▸ WORK REQUEST:
After locating the line that contains "Terms and Conditions (1213, 1922)" in the data below, set down exactly that line and each one after it through the line that contains "Privacy Policy (1200, 1881)", and nothing more.

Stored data
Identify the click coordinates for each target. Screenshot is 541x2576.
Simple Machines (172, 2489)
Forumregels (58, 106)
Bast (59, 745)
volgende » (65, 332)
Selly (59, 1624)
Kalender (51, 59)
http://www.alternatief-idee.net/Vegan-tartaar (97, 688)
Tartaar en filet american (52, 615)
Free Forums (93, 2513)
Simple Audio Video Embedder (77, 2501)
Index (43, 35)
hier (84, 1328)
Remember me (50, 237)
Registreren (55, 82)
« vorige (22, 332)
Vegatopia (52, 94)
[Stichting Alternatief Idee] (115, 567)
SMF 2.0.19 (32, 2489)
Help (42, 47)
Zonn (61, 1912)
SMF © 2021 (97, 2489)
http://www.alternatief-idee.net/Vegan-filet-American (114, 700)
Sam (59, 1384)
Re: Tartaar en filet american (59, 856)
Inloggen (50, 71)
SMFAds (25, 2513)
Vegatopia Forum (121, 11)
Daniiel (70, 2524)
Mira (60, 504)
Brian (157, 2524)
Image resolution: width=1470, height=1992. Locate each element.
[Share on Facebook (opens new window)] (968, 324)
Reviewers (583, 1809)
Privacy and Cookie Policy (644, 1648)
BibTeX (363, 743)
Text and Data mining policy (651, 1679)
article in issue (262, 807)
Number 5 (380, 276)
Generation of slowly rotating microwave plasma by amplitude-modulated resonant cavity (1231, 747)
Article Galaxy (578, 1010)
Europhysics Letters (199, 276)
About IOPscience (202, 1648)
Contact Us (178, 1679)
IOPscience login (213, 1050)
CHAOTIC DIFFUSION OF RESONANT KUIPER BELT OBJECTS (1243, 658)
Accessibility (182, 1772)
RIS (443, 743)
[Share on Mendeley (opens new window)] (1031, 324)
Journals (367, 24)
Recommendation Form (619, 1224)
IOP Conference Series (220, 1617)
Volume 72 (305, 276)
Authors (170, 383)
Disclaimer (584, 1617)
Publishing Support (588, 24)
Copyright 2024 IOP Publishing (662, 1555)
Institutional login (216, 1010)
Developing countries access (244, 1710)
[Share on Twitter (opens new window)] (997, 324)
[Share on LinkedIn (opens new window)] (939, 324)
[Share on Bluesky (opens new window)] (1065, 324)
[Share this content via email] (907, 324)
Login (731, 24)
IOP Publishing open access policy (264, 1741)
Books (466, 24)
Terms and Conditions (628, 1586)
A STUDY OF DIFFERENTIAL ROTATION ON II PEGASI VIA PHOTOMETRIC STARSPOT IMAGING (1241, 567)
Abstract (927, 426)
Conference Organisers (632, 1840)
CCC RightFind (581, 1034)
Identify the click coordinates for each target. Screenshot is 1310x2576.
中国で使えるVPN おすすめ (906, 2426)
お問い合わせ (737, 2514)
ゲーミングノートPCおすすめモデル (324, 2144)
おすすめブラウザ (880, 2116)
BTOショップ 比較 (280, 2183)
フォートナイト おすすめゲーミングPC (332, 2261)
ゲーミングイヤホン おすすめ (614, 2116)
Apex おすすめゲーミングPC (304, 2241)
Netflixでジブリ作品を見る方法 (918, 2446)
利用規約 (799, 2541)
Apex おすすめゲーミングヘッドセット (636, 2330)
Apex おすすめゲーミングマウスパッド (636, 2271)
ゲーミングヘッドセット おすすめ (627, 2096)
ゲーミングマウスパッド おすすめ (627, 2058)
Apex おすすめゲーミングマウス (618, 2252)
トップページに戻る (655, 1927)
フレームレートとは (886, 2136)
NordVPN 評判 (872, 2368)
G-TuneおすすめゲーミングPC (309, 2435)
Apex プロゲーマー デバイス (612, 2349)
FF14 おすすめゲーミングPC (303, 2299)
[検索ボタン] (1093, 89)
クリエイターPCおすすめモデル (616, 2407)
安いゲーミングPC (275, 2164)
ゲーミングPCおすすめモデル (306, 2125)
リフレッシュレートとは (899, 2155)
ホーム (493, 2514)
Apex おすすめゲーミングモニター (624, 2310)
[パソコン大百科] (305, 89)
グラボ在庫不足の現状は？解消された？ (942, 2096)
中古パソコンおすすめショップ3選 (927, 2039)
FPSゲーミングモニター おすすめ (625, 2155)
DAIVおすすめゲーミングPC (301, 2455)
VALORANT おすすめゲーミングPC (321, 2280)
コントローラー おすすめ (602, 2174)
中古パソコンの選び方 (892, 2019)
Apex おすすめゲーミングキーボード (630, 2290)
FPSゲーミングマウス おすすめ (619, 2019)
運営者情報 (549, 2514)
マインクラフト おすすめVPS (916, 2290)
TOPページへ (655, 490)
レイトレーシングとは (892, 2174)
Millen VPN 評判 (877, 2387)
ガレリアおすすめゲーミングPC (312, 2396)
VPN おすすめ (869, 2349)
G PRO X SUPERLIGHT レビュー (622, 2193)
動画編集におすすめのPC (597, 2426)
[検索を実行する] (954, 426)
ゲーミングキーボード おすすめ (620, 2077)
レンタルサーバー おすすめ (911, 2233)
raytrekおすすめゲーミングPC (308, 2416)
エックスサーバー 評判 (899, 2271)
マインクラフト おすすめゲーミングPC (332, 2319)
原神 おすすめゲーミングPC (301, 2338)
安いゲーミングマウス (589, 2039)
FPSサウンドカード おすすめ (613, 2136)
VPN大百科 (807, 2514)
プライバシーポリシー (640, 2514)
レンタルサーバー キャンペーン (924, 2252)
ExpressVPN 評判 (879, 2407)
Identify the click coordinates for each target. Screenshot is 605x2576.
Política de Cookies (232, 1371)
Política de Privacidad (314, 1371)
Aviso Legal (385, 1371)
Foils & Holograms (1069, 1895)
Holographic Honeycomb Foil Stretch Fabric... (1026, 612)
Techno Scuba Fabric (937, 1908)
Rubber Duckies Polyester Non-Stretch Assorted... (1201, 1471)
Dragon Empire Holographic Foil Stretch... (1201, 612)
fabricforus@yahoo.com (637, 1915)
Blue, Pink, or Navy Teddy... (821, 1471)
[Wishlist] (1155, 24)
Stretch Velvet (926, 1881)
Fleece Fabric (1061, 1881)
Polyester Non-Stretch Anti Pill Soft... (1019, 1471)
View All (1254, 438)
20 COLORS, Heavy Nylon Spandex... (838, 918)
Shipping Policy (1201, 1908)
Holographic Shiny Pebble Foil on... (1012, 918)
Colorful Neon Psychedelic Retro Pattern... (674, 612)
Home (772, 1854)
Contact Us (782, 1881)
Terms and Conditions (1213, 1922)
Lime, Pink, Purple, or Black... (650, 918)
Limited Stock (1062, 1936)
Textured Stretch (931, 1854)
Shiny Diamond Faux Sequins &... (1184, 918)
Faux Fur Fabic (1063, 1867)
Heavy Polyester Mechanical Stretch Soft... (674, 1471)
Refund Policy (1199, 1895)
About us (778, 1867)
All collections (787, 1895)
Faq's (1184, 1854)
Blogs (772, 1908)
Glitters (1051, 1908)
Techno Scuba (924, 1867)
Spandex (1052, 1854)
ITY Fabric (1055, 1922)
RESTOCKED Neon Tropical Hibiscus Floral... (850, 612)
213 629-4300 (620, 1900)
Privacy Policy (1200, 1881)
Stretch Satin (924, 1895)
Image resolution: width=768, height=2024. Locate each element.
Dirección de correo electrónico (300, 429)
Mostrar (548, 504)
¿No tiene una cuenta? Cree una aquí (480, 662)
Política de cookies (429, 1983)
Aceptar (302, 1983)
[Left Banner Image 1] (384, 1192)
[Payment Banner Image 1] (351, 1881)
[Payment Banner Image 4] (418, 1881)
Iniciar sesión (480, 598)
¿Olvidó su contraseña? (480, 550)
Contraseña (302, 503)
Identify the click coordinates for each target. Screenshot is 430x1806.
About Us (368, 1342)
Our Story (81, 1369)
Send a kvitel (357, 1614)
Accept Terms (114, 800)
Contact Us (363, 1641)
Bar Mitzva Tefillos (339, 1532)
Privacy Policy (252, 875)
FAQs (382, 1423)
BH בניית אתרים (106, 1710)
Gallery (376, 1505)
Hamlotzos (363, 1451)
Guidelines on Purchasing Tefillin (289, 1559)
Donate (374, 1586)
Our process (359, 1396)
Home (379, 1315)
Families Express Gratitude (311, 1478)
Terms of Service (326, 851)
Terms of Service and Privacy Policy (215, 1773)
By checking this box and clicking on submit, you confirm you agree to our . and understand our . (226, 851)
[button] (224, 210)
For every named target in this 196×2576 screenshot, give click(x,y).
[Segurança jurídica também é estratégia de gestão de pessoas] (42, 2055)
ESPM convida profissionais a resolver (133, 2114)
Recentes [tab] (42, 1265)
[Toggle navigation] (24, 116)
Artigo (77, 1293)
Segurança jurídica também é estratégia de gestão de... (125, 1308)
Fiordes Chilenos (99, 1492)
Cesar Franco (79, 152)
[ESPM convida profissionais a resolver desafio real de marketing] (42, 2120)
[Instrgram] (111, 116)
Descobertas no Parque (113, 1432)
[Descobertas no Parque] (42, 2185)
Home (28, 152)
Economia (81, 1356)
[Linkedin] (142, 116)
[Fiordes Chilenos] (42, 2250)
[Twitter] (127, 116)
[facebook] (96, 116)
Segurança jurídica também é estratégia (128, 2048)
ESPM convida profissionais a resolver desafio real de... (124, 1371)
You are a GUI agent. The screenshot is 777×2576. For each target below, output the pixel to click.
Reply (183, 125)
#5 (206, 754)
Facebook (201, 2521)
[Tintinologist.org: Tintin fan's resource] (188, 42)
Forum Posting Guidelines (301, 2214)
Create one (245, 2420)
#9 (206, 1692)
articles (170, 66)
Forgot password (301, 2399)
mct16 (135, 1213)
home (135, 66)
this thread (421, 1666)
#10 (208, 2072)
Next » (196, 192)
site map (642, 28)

▸ RESPONSE AREA:
Terms and Conditions (1213, 1922)
Lime, Pink, Purple, or Black... (650, 918)
Limited Stock (1062, 1936)
Textured Stretch (931, 1854)
Shiny Diamond Faux Sequins &... (1184, 918)
Faux Fur Fabic (1063, 1867)
Heavy Polyester Mechanical Stretch Soft... (674, 1471)
Refund Policy (1199, 1895)
About us (778, 1867)
All collections (787, 1895)
Faq's (1184, 1854)
Blogs (772, 1908)
Glitters (1051, 1908)
Techno Scuba (924, 1867)
Spandex (1052, 1854)
ITY Fabric (1055, 1922)
RESTOCKED Neon Tropical Hibiscus Floral... (850, 612)
213 629-4300 (620, 1900)
Privacy Policy (1200, 1881)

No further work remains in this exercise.